══ Trecho extraído ══

HAYTON ROCHA Há rosas que falam

Ri Butov/Pixabay

Há rosas que falam

  • Hayton Rocha

Conversava amenidades com Zeca Baleiro, a quem havia conhecido durante um projeto cultural em 2013, quando toquei em algo que vinha me deixando intrigado: mesmo grandes letristas, ao chegarem na faixa dos 60 anos de idade, não conseguem produzir obras arrebatadoras, inesquecíveis. Não era o caso dele, à época um “menino” de apenas 47 anos.

Referia a achados poéticos raros, sem rebuscamentos, alguns lapidados às pressas, sob encomenda para compor a trilha sonora de um filme ou de uma novela de TV. E lembrei de diversos exemplos:

Se nós, nas travessuras das noites eternas

Já confundimos tanto as nossas pernas,

Diz: com que pernas eu devo seguir,

Se entornaste a nossa sorte pelo chão,

Se na bagunça do teu coração

Meu sangue errou de veia e se perdeu?

(Chico Buarque, aos 36, em 1980, ano de lançamento do álbum Vida)

 

Um raio que inunda de brilho uma noite perdida.

Um estado de coisas tão puras que movem uma vida.

E um verde profundo no olhar a me endoidecer…

Quisera viesse do mar, e não de você.

Porque seu coração é uma ilha a centenas de milhas daqui

(Djavan, aos 32, em 1981, ano de lançamento do álbum Seduzir)

 

Luz do sol

Que a folha traga e traduz

Em verde novo em folha,

Em graça, em vida, em força, em luz.

Céu azul que vem

Até onde os pés tocam a terra,

E a terra inspira e exala seus azuis

(Caetano Veloso, aos 40, em 1982, ano de lançamento do álbum Luz do Sol)

Zeca Baleiro discordou. Não poderia ser diferente, pensei. A classe é meio desunida, mas nem tanto. Porém não ofereceu dados que me fizessem mudar de opinião. Nos reencontraríamos mais adiante, num show que fez em Brasília, mas não voltamos ao assunto.

Pouco antes de conhecê-lo, eu havia assistido ao documentário Vinícius, bela reconstituição da vida e da trajetória artística do diplomata, poeta e letrista Vinícius de Moraes, com depoimentos de alguns amigos dele – Tom Jobim, Chico Buarque, Francis Hime, Carlos Lyra e Ferreira Gullar.

Em certo trecho, Chico recorda que, já próximo do desembarque, convidaram o Poetinha para mais uma noitada nos bares de costume. Ele recusou sob o insólito argumento de que iria assistir Baretta, um seriado policial norte-americano dos anos 1970 protagonizado pelo personagem Tony Baretta, um detetive trapalhão (vivido pelo ator Robert Blake) e sua inseparável cacatua Fred. Sinal de que Vinícius já não pensava em obras arrebatadoras e inesquecíveis (faleceria em 1980, aos 66 anos).

Há poucos dias, contei essa história a um amigo, que me deixou preocupado com suas justificativas: “Tem a ver com a motivação. Quando jovens, temos muitos sonhos, muitos objetivos, muitas lutas a serem travadas e, o principal, amores em curso. Com o tempo, as emoções se acalmam, a alma sossega e a produção intelectual diminui. É substituída pela cautela, pela paz interior que antecede a morte…”

═══
══ Dados registrados ══

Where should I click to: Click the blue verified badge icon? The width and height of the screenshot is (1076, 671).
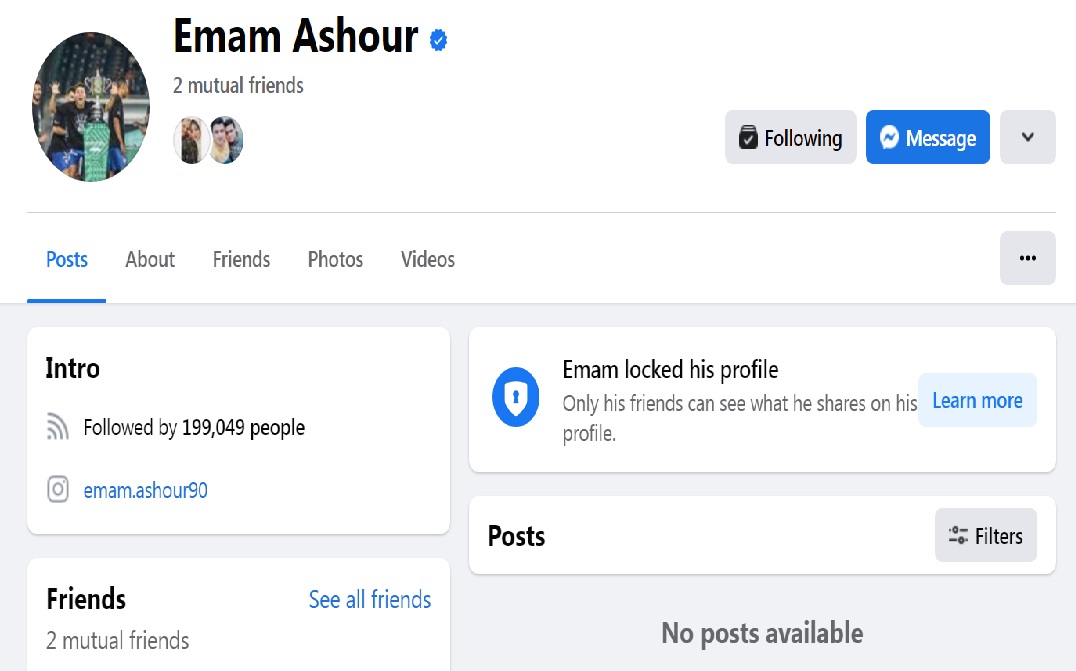[x=438, y=40]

═══

O que se pede → Reproduza, na crônica sobre os letristas, o trecho que começa em "Se entornaste a" e segue até "uma noite perdida.". Os dados não têm nenhum papel nesta tarefa.

Resposta da tarefa →
Se entornaste a nossa sorte pelo chão,

Se na bagunça do teu coração

Meu sangue errou de veia e se perdeu?

(Chico Buarque, aos 36, em 1980, ano de lançamento do álbum Vida)

 

Um raio que inunda de brilho uma noite perdida.